Use of dilatometer to screen refractory raw materials

Sudden shortage of a particular raw material due to freight disruptions, competitive market, and COVID restrictions have frequently forced the refractory industry to rapidly develop alternative formulations using available low‐cost materials. These alternative ingredients might cursorily appear to have similar total impurity content, but the presence of certain impurity combinations depending on the refractory type can produce more fluid liquid phase at high temperature, thereby drastically reducing hot strength. Undetected by the commonly used X‐ray fluorescence (XRF) analysis, the low‐cost material might differ in mineral‐phase content, whose phase transformations during firing might create excessive expansion producing warpage of the refractory along with a high porosity reducing strength and corrosion resistance. Finally, those cheap raw materials might have similar sieve analysis to that of the standard ingredient but might have much lower tapped density, which would introduce detrimental porosity into the resulting refractory. Hence, time‐consuming trials are often performed.

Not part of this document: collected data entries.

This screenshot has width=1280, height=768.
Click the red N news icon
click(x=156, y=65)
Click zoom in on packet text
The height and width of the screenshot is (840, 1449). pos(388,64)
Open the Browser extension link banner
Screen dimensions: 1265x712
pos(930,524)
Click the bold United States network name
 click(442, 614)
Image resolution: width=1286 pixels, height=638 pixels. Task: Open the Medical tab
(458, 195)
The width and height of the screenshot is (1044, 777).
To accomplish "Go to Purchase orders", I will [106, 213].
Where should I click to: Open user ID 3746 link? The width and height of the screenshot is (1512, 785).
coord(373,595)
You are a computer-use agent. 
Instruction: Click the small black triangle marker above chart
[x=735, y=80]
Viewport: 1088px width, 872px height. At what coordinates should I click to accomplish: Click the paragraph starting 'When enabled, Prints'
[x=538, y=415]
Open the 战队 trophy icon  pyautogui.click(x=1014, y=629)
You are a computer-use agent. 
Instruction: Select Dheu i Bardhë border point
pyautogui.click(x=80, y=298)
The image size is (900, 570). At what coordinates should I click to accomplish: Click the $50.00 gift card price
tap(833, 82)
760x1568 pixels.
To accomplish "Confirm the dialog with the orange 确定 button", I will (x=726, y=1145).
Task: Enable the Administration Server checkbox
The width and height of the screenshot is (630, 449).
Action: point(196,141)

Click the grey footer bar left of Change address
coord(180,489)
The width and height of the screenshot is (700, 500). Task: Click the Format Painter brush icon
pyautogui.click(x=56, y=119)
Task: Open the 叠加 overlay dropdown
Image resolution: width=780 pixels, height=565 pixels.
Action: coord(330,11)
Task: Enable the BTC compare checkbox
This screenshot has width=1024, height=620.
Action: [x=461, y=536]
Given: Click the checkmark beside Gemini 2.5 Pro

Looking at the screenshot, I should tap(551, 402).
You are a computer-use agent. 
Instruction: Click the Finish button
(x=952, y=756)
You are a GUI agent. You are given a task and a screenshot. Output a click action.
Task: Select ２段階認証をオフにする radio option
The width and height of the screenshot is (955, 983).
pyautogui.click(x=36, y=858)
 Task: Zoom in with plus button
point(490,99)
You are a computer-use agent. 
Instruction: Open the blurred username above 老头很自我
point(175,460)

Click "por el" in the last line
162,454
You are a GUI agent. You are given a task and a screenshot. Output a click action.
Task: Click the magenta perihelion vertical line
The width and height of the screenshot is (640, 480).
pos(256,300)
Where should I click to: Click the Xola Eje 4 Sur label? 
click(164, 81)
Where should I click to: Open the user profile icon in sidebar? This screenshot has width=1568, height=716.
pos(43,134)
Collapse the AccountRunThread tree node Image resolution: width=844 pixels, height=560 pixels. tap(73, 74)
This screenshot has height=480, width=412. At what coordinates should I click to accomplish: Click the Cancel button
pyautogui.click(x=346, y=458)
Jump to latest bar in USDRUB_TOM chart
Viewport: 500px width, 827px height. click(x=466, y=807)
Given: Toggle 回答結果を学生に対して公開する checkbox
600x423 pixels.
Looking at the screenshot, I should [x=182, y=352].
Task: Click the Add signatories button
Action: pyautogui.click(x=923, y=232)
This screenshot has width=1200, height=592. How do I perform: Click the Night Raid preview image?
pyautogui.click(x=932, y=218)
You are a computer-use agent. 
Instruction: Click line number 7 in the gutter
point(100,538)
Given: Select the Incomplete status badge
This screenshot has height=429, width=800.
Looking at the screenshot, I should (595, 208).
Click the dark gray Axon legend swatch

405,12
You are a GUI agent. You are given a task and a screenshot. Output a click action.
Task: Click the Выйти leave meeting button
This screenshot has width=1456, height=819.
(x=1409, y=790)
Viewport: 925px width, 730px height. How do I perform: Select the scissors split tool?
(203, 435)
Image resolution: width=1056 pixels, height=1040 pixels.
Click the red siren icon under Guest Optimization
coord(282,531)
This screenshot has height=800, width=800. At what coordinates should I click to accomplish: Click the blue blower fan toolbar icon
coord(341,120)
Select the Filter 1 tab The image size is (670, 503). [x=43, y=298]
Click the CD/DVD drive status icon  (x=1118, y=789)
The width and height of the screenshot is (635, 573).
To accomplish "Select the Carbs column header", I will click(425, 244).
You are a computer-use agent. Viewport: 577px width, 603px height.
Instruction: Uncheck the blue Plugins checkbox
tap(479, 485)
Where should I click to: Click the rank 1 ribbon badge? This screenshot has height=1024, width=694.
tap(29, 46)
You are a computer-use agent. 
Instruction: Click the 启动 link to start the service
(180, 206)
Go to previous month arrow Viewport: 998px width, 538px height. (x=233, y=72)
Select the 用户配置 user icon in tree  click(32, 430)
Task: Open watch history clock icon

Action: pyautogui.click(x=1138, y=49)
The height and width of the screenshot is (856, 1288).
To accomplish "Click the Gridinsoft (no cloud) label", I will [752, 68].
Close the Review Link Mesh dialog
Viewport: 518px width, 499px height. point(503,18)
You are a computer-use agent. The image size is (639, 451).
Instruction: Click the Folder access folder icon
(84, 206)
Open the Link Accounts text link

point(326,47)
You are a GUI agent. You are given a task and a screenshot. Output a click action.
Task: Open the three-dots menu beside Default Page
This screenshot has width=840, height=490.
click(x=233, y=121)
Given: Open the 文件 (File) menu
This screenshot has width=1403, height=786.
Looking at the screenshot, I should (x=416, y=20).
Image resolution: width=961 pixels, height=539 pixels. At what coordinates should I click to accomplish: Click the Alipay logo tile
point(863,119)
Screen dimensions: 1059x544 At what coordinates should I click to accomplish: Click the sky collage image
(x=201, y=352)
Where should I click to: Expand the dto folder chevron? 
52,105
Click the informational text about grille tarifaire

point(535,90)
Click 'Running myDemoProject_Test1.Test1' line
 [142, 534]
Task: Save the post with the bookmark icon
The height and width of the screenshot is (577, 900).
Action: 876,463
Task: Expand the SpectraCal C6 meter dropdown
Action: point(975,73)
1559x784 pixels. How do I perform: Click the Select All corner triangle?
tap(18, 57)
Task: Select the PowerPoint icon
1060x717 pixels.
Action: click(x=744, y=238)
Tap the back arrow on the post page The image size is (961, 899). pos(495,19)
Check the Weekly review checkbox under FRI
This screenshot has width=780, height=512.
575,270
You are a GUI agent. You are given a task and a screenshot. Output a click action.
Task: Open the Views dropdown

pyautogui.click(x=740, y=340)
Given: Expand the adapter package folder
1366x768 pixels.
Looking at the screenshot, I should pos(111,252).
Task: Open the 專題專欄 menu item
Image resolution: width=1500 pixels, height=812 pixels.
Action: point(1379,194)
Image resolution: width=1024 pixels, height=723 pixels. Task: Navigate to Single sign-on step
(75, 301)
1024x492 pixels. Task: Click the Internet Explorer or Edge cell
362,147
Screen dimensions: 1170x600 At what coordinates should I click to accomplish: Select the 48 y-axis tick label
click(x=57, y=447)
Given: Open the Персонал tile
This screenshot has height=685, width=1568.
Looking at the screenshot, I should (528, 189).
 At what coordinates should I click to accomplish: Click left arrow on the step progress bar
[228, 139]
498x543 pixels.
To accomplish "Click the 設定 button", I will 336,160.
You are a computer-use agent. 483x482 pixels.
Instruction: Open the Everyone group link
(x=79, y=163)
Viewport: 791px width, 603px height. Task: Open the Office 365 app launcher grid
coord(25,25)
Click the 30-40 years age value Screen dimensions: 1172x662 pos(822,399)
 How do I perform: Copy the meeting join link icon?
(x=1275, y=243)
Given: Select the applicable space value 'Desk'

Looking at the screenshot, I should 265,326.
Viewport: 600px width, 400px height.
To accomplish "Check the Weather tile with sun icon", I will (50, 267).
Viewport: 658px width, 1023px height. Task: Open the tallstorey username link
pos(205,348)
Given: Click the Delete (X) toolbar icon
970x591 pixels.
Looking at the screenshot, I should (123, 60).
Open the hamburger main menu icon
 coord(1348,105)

Dilatometer studies on pressed or cast samples in a single test can identify reaction temperatures of spinel or mullite formation, which expand during firing, along with the amount of expansion and exact times at which firing needs to be done. It can also compare relative shrinkage due to liquid‐phase formation among impure raw materials like recycled grogs or low‐grade ores. Finally, dilatometric step scan is shown as a fast technique to prepare in‐house, low‐cost reactive spinel powder, which can also work for mullite.